» Task details
All lines from the one holding "Task: Check Főablak" to the end of the listing are to be output exactly, both ends included, with any pictures left out.

----

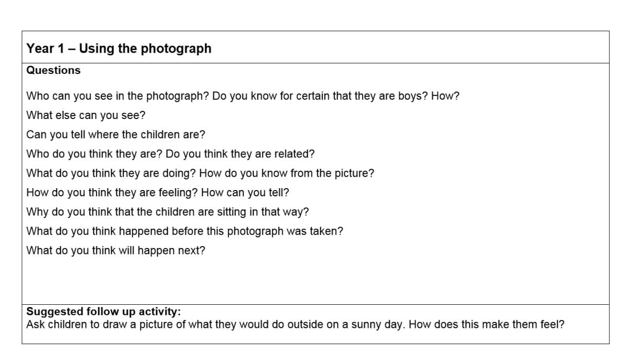Viewport: 644px width, 359px height.
Task: Click the word 'How?' ending the first question
Action: 445,96
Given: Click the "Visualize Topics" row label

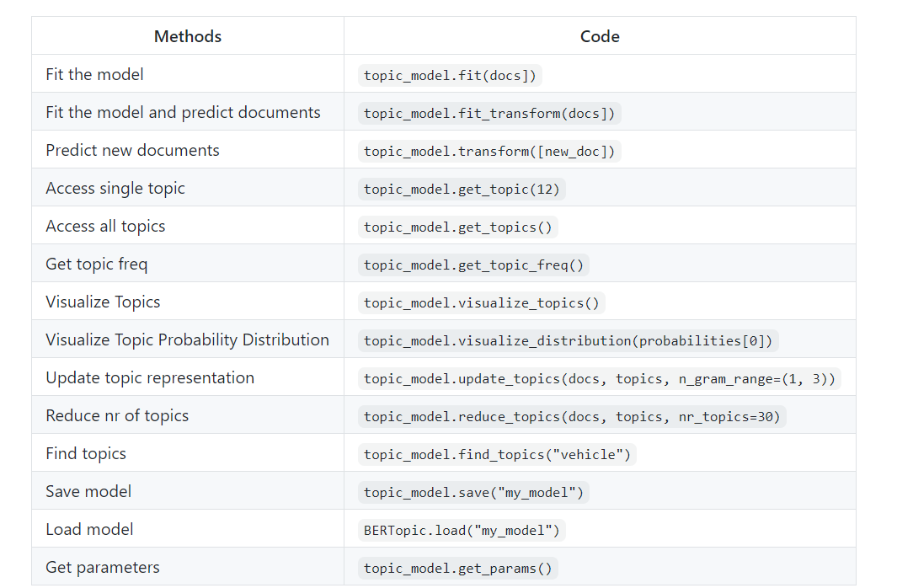Looking at the screenshot, I should [103, 302].
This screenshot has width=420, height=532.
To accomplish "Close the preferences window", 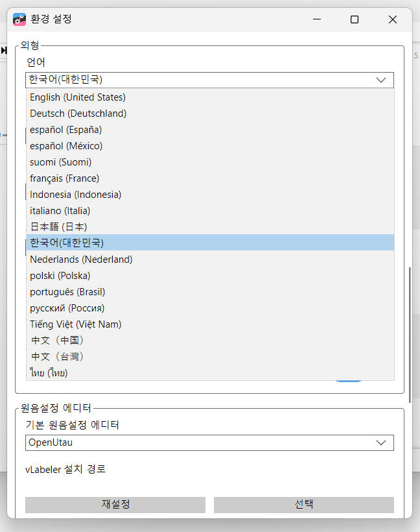I will click(x=392, y=19).
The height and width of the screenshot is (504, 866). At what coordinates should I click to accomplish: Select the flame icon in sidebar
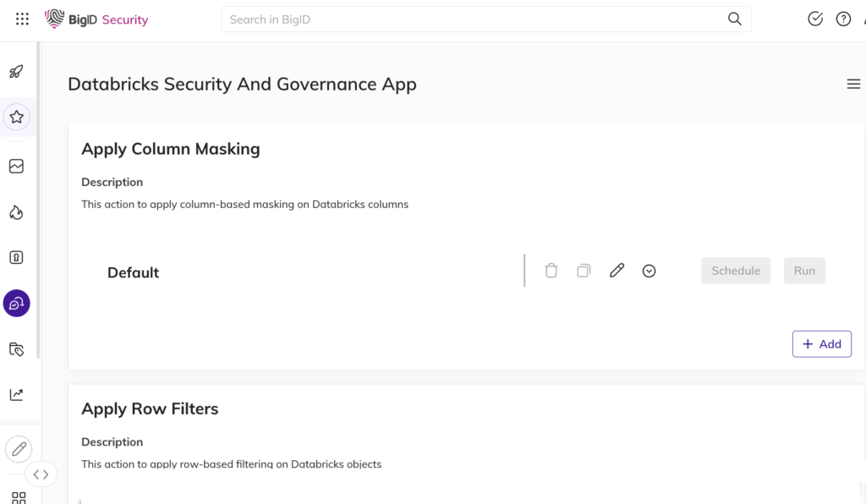coord(17,212)
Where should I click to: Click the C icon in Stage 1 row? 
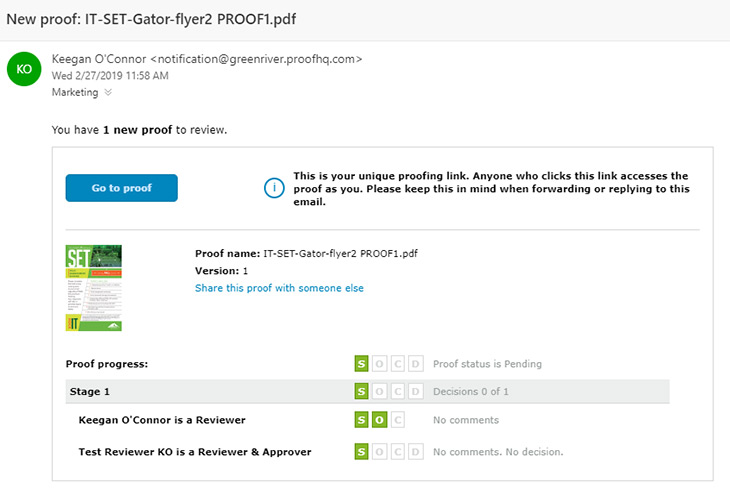(398, 392)
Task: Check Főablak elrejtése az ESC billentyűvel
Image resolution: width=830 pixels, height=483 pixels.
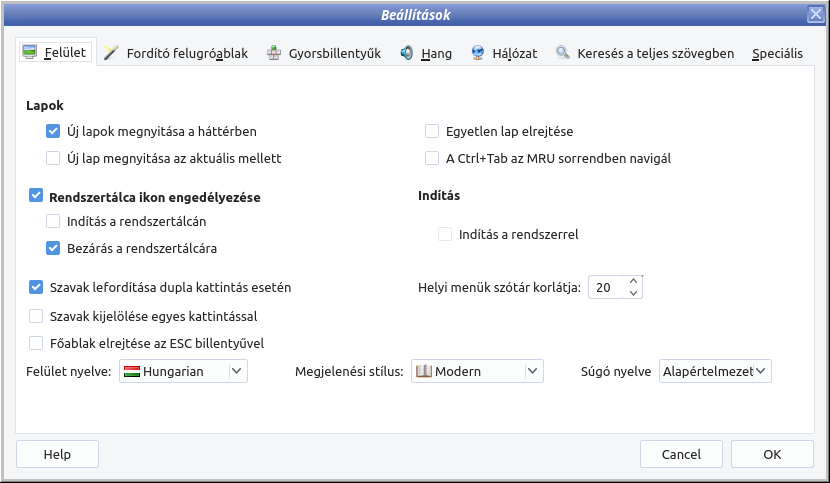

----

» Answer
Task: Check Főablak elrejtése az ESC billentyűvel
Image resolution: width=830 pixels, height=483 pixels.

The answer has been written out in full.